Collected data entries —

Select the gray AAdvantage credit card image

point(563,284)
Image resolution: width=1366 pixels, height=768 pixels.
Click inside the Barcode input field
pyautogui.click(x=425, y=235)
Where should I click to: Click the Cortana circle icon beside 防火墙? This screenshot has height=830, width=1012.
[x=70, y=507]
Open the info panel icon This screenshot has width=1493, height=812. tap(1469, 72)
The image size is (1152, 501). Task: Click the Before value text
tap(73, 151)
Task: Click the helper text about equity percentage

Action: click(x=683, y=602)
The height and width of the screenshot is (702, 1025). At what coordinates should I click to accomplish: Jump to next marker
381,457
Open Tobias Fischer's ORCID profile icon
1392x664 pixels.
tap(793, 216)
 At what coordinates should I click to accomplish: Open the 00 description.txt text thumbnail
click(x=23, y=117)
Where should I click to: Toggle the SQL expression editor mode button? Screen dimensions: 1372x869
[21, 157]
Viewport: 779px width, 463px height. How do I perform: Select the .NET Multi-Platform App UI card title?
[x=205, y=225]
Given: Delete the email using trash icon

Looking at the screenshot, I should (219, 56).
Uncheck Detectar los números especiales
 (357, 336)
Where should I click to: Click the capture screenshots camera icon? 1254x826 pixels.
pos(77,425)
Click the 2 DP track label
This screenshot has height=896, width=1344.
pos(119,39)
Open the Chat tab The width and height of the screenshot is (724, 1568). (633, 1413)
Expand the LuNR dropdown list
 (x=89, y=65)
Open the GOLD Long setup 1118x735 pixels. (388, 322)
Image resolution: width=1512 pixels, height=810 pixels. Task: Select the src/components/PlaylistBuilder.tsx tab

TO BE DONE — Can you rewrite the records from the line with "Where should I click to: Click the capture" through the end of the records, renaming "dropdown list" as "drop-down menu" and leaving everything else unchanged?

EXPECTED ANSWER —
Where should I click to: Click the capture screenshots camera icon? 1254x826 pixels.
pos(77,425)
Click the 2 DP track label
This screenshot has height=896, width=1344.
pos(119,39)
Open the Chat tab The width and height of the screenshot is (724, 1568). (633, 1413)
Expand the LuNR drop-down menu
 (x=89, y=65)
Open the GOLD Long setup 1118x735 pixels. (388, 322)
Image resolution: width=1512 pixels, height=810 pixels. Task: Select the src/components/PlaylistBuilder.tsx tab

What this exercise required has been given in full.